With a number of awards to our credit, Macallan has displayed a proficiency with complex highly detailed historic preservation construction projects in varying sizes and complexities. The firm follows the Secretary of Interior’s Standards for Rehabilitation and Guidelines for Rehabilitating Historic Buildings. 

Macallan was awarded Excellence in Rehabilitation from the Georgia Trust for our historic renovation of the Clarkston City Hall Annex project and has been named Contractor of the Year for Historical Preservation from the National Association of the Remodeling Industry.

We understand historic structures, how they were built, and the how to employ the means and methods required to complete full renovations while maintaining historic integrity. 

Scroll Down for examples of our work!

Connectivity to Historic Mill Ruins.

The City of Roswell partnered with Macallan on phase three of its Old Mill Park Trail Extension Project.

The project included the expansion of the existing trail system to incorporate pedestrian and ADA trail access through boardwalks and overlooks.
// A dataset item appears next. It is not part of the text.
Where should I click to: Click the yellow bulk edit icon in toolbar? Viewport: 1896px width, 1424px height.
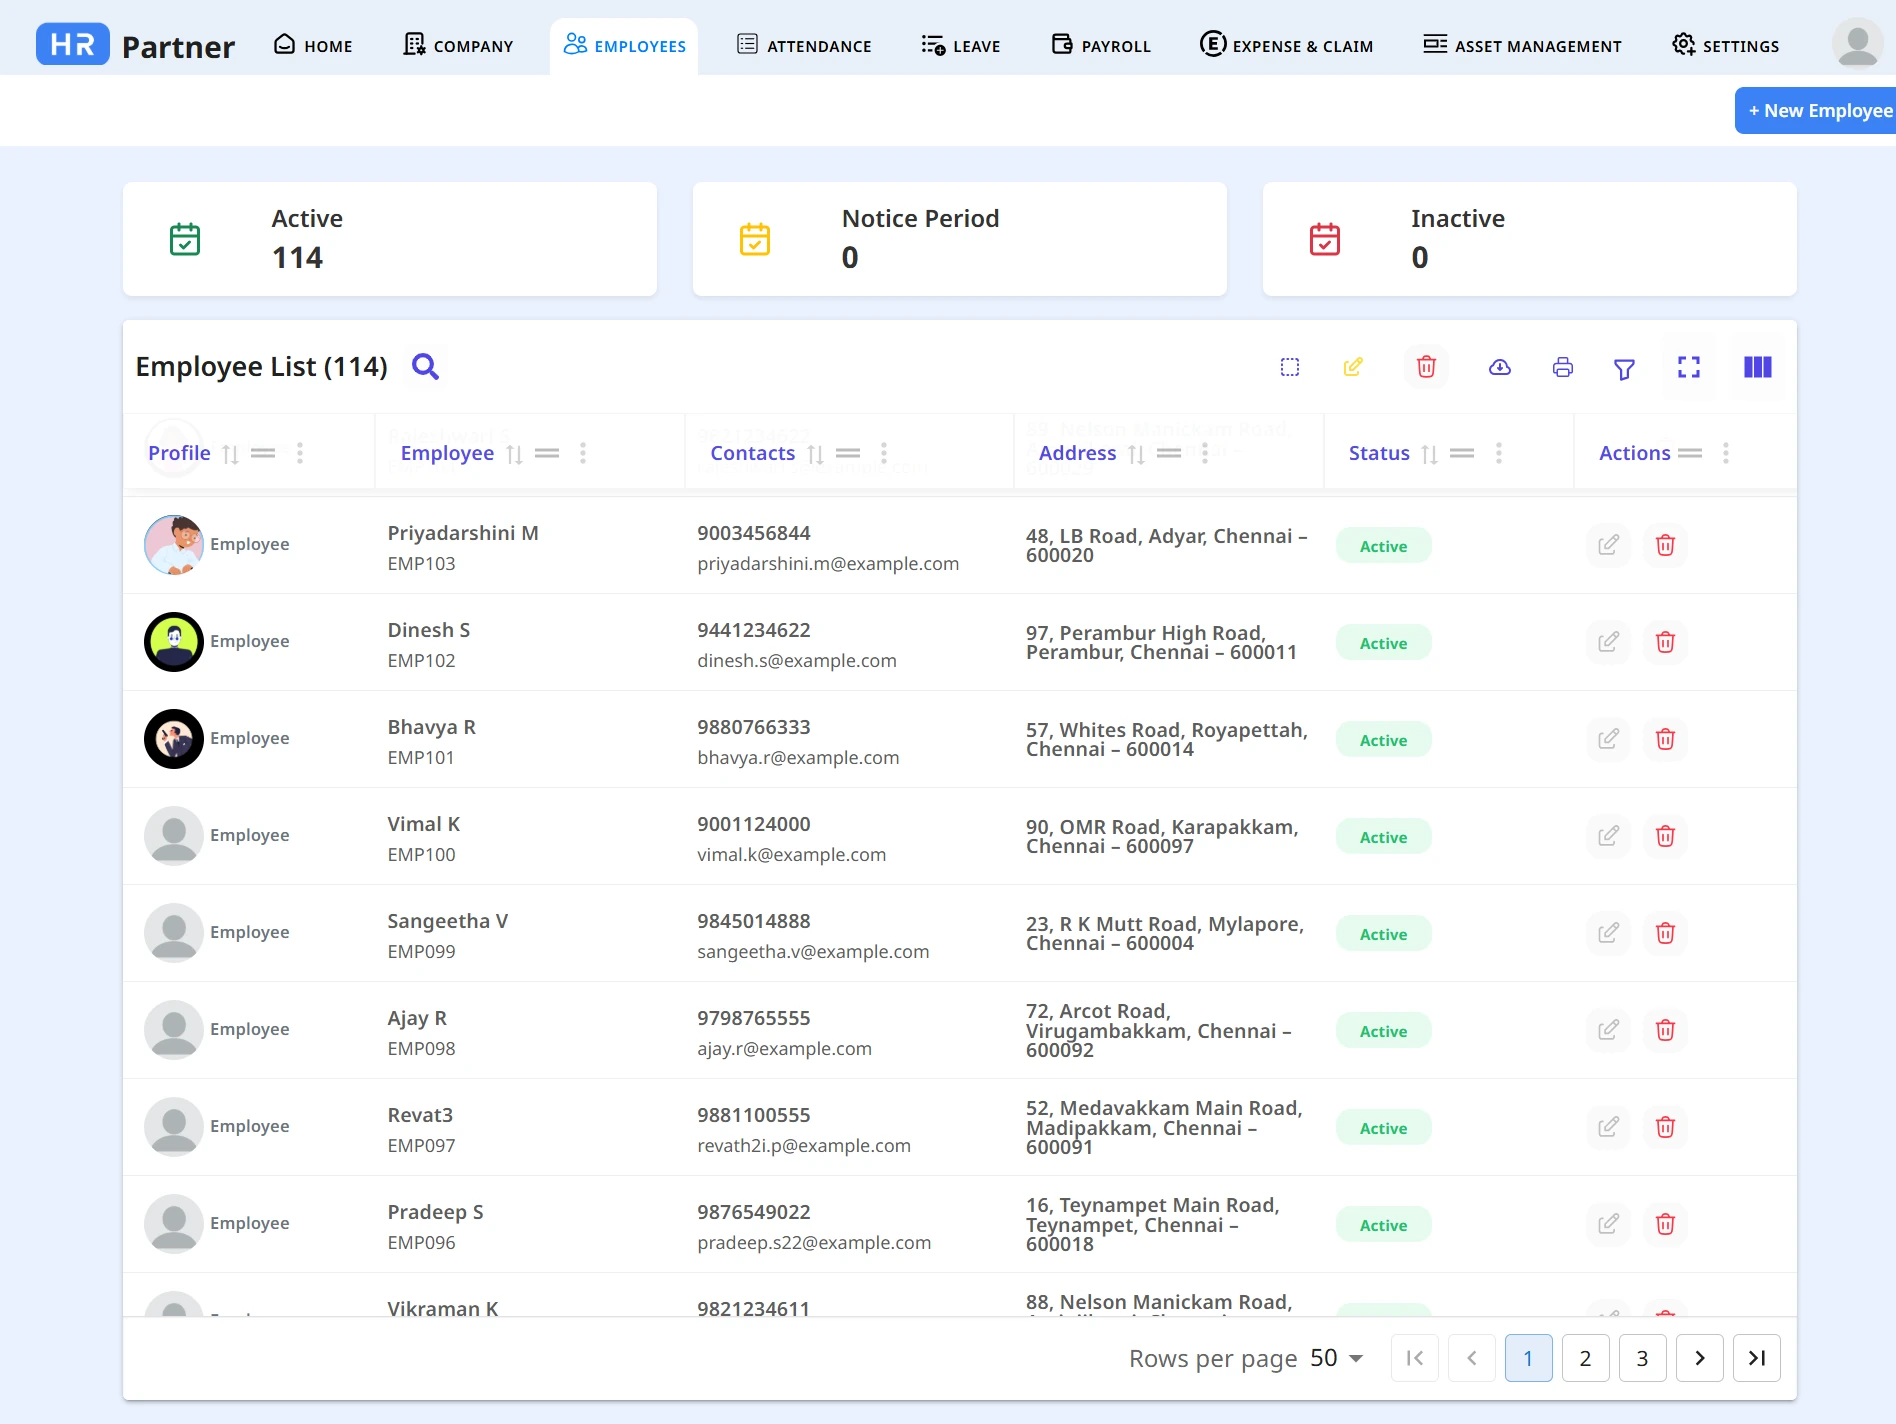coord(1353,367)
This will allow additional connectivity to the historic mill ruins south of the covered bridge at Old Mill Park at 95 Mill View Avenue.

Additionally, an elevated boardwalk allows visitors to explore a section of the Roswell Mill ruins featuring the old turbine that powered the Mill directly above the site (currently the Roswell Mill Club and other offices) until 1975. The area where the boardwalk and trails are constructed dates back to 1839 when the original structures were constructed.

Architect: Todd Architects


1800’s bungalow for public use.

The Historic Bodiford House at 4355 Marietta Street was built in the late 1800’s and included exterior and interior renovations to restore the home for use as a public facility to house the Seven Springs Museum. A garage/storage outbuilding was added to the rear of the property.

It underwent a thorough rehabilitation including new mechanical systems, ADA ramp, fire egress, and bathroom upgrades. Interior finishes were restored and retained, including the staircase, fireplaces, wood floors and ceilings, plaster walls, light fixtures, kitchen cabinets and equipment. A non-original wall bisecting the hallway was removed and the exterior remained largely as it was, with repairs to the porch.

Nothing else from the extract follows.